Вдобавок они опаздывали. Чарльз опустил чемодан на землю и пожал мне руку.

– Счастливого Рождества, Ричард. Ты ведь, надеюсь, будешь нам писать? – сказал он и потрусил к машине. Камилла, попытавшись справиться с двумя огромными саквояжами, в конце концов уронила их в снег:

– Черт побери, мы просто не затащим все это барахло в вагон!

На ее бархатных щеках пылал румянец. В ту минуту она была красива, как никто и никогда в моей жизни. Чувствуя, как кровь стучит в висках, я стоял и таращился на нее как идиот. Мои тщательно разработанные планы прощального поцелуя были уже напрочь забыты, как вдруг она подлетела и обвила меня руками. Шумное дыхание почти оглушило меня, и тут же ее щека обожгла меня льдом. Я схватил затянутую в перчатку руку и почувствовал, как на ее тонком запястье бьется частый пульс.

Такси просигналило, из окна высунулся Чарльз:

– Ну что вы там?!

Я помог донести саквояжи и, когда машина тронулась, встал в круг света под фонарем. Повернувшись на заднем сиденье, близнецы махали мне, а я смотрел им вслед, пока такси не повернуло за угол и они не исчезли вместе с искаженным призраком моего отражения, пляшущим на выпуклом темном стекле.
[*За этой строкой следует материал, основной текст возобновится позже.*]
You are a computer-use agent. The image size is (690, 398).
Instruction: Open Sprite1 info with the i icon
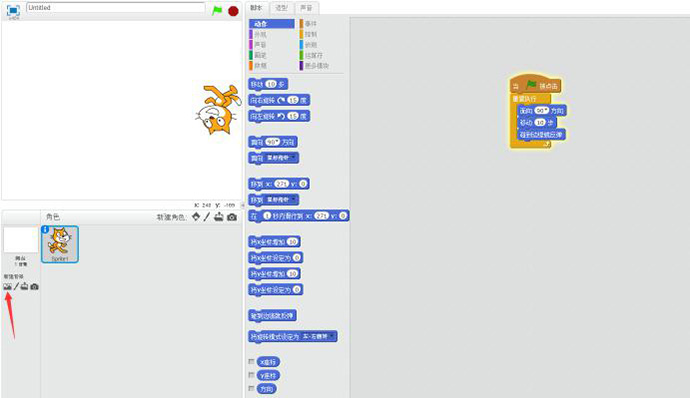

Я стоял посреди опустевшей улицы, пока не стало слышно ничего, кроме посвиста поземки. Тогда, засунув руки поглубже в карманы, я повернул обратно к кампусу, и скрип снега под ногами показался мне невыносимо громким. Общежития стояли темными немыми глыбами. Большая стоянка за теннисным кортом выглядела совсем пустой: лишь пара‑тройка преподавательских машин и зеленый пикап техслужбы. В моем корпусе повсюду валялись вешалки и коробки из‑под обуви, двери остались открытыми настежь, было тихо и мрачно, как в склепе. Никогда еще мне не было так плохо и тоскливо. Я опустил шторы, лег в кровать и провалился в сон.